Representing Appellee (Plaintiff): Patrick J. Crank, Attorney General; Paul S. Rehurek, Deputy Attorney General; D. Michael Pauling, Senior Assistant Attorney General; Eric A. Johnson, Director Jonathan Haidsiak, Student Director and Orintha Karns, Student Intern, of the Prosecution Assistance Program. Argument by Ms. Karns.
Issues: Whether the search at issue in the instant case violated Article I, Section 4 of the Wyoming Constitution. Whether the search at issue in the instant case violated the Fourth Amendment to the United States Constitution.
Facts/Discussion: A
Standard of Review: Findings on factual issues made by the district court considering a motion to suppress are not disturbed on appeal unless they are clearly erroneous. The Court noted they were concerned in the appeal with the applicability of the search-incident-to-arrest exception.
The Court noted that the majority opinion was founded in Article I, Section 4 of the Wyoming Constitution, particularly as interpreted and applied in O’Boyle and Vasquez, passim. The dissent relied almost entirely upon United States Supreme Court cases and the Fourth Amendment to the United States Constitution. The Court stated that the dissent’s argument was a plea for the adoption of a rule that officer safety always trumps a reasonableness analysis made under the totality of the circumstances when an arrest is made. It was also a plea to abandon O’Boyle and Vasquez and adopt the Belton bright-line rule that the Court previously rejected. United States v. Robinson, cited twice in the dissenting opinion in support of the concept of searching a vehicle incident to the arrest of its driver, involved a search of the arrestee’s person not his vehicle.
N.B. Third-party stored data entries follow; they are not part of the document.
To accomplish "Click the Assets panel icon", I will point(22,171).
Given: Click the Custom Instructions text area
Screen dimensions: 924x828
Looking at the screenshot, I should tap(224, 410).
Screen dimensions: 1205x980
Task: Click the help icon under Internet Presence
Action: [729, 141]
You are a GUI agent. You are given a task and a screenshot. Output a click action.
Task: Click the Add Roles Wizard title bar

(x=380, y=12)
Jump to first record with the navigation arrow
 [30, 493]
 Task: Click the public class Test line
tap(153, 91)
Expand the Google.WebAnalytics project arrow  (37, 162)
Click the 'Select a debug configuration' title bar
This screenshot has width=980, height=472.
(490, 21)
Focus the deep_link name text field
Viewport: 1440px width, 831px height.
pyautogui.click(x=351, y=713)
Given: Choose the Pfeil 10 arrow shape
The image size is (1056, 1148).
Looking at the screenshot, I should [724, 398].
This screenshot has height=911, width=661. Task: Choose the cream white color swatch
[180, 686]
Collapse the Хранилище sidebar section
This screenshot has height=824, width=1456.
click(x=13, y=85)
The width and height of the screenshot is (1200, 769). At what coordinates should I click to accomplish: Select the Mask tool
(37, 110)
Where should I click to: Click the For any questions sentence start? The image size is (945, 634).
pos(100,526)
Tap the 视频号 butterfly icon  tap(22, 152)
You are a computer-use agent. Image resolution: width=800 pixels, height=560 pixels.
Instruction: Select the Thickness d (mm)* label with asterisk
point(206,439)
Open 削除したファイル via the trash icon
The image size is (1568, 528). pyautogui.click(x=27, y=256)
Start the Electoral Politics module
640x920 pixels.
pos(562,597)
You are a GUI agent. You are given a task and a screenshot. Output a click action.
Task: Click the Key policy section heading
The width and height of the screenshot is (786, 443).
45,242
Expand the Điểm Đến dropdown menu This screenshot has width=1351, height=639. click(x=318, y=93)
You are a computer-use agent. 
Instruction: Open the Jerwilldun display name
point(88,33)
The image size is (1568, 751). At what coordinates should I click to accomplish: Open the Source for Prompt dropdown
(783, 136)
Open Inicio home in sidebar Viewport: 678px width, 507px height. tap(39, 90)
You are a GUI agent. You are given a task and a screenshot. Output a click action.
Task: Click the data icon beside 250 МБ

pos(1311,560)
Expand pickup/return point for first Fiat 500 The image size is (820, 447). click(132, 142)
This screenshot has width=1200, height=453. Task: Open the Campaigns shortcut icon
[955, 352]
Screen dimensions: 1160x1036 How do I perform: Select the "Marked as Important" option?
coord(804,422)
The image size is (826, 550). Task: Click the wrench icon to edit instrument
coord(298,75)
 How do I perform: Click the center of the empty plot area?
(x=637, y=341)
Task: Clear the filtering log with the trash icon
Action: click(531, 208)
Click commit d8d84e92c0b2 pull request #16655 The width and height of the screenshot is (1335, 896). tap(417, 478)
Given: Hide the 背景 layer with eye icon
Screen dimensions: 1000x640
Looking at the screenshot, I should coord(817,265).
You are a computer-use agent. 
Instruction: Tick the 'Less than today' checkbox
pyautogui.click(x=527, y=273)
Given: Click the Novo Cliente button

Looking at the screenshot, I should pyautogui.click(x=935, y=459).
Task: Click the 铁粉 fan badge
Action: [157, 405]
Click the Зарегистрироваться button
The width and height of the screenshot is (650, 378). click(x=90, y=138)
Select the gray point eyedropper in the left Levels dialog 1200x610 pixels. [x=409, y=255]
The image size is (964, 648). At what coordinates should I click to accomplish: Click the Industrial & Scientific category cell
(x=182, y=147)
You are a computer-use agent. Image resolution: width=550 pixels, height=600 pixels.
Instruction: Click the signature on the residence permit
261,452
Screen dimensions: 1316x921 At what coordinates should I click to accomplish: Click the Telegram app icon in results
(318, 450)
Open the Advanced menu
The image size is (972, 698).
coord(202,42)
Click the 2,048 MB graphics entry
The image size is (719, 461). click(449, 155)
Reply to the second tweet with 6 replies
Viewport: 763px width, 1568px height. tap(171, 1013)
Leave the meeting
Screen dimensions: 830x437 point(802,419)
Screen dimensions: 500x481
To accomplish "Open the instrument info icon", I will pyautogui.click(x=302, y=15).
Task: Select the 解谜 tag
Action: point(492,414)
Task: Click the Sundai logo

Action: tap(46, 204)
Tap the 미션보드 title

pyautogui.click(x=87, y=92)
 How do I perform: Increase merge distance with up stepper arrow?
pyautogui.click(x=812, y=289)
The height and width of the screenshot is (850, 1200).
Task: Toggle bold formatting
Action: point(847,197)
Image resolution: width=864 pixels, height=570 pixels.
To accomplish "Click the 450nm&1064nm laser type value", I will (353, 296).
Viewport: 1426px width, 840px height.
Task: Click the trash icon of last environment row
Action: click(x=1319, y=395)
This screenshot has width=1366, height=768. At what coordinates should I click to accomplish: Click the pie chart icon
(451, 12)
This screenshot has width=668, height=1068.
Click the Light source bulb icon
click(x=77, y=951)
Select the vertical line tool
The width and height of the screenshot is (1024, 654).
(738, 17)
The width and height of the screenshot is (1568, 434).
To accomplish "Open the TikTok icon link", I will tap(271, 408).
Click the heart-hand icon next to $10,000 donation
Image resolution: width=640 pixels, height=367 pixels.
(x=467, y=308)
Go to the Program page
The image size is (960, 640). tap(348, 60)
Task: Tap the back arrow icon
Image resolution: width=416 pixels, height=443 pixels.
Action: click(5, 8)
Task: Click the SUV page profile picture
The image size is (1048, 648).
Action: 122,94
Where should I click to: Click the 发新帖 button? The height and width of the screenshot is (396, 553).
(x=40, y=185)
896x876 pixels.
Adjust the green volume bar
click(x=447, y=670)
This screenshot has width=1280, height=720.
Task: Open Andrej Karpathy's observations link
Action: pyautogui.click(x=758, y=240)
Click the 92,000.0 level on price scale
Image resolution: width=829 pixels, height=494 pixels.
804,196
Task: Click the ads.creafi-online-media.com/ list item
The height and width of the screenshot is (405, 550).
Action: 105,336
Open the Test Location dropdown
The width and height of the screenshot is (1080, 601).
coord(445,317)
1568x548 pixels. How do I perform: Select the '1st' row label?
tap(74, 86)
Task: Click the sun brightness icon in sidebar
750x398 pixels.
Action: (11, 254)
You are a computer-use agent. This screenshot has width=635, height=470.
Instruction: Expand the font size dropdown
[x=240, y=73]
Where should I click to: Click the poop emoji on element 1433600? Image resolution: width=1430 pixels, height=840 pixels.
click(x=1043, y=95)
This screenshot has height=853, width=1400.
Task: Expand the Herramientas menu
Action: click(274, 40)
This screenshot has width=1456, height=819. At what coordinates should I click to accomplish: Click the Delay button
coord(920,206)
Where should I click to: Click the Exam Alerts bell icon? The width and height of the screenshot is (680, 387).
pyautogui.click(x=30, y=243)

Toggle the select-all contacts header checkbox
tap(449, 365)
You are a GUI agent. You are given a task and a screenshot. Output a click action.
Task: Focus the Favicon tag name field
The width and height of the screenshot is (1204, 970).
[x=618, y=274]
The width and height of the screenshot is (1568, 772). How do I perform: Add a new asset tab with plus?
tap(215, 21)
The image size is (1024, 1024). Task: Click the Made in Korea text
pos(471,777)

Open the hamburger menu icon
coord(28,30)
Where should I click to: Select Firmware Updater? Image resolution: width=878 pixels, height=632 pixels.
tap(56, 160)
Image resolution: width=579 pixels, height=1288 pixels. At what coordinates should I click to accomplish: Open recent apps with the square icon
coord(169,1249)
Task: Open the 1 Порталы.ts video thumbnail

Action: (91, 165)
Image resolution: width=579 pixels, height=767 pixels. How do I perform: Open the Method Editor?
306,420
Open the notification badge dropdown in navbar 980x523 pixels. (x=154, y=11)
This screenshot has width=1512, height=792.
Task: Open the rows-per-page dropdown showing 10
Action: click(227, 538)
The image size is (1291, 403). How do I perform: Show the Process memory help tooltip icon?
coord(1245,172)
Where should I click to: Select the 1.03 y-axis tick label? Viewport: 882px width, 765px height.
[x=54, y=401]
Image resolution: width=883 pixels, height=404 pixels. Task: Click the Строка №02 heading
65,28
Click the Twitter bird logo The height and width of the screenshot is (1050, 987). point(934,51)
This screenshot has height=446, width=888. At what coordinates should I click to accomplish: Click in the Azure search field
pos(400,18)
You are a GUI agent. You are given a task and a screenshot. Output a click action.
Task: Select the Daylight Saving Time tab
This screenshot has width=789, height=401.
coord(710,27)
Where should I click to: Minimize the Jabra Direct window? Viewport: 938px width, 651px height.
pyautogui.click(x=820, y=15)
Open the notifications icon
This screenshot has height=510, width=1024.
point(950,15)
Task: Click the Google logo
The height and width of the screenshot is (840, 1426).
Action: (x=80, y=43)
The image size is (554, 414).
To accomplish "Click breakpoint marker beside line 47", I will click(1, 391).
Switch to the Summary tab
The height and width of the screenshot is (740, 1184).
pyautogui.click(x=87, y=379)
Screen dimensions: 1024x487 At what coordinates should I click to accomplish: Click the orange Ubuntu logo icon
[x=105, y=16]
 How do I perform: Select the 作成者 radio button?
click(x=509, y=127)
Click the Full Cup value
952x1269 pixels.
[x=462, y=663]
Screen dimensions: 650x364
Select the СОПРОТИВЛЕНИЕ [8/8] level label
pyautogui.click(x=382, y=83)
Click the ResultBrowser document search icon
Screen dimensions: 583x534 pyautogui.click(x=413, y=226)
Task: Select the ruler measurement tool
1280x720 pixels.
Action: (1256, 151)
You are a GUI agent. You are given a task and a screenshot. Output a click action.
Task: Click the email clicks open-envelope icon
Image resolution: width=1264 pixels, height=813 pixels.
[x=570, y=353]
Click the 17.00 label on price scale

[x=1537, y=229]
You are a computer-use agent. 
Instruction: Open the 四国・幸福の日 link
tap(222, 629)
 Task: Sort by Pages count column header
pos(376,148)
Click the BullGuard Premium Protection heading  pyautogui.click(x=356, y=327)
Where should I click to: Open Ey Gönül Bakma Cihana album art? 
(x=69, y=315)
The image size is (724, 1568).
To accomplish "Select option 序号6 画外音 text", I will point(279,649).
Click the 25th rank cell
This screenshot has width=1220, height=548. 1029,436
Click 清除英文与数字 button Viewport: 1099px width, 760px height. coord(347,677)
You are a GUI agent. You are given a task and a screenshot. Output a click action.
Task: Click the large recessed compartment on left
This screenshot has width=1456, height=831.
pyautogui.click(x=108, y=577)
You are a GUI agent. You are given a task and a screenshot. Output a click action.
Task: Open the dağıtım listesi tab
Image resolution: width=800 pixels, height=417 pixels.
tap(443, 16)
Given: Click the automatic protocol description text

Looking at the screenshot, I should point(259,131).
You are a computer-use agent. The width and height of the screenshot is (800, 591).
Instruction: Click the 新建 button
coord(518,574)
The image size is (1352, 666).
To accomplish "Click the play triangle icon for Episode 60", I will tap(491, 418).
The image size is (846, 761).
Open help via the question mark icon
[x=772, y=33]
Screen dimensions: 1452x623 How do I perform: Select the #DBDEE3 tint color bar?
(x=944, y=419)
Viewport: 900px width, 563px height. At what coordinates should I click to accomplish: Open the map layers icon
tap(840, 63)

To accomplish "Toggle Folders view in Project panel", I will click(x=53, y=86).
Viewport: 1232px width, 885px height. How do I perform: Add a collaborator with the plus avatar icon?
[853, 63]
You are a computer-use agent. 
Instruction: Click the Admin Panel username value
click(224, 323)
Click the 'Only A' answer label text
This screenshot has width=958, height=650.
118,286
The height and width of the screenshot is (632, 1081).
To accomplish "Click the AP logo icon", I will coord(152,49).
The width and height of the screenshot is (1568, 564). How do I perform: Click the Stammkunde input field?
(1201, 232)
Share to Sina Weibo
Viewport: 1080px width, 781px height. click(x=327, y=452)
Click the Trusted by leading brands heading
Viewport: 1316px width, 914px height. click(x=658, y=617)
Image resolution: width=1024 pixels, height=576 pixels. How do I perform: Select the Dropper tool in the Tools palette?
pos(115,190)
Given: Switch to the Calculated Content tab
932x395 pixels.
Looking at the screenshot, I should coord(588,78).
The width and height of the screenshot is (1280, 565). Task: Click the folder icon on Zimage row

Holding: Having found that the search violated Article I, Section 4 of the Wyoming Constitution, the Court reversed the denial of Appellant’s suppression motion and remanded the matter to the district court.
Reversed and remanded.
C.J. Voigt delivered the opinion.
J. Burke dissented: He would have affirmed the district court’s decision that this was a valid search incident to arrest and reasonable under all of the circumstances. He felt the majority reached the opposite result by misapplying the standard of review, marginalizing officer safety as a factor to be weighed in the analysis and overlooking the most meaningful difference between the state and federal standards.
J. Hill dissented: He agreed with the material part of J. Burke’s dissent but wrote separately to emphasize his concern that the narrow slot carved out in the Vasquez case appeared to be widened by the majority decision in the instant case.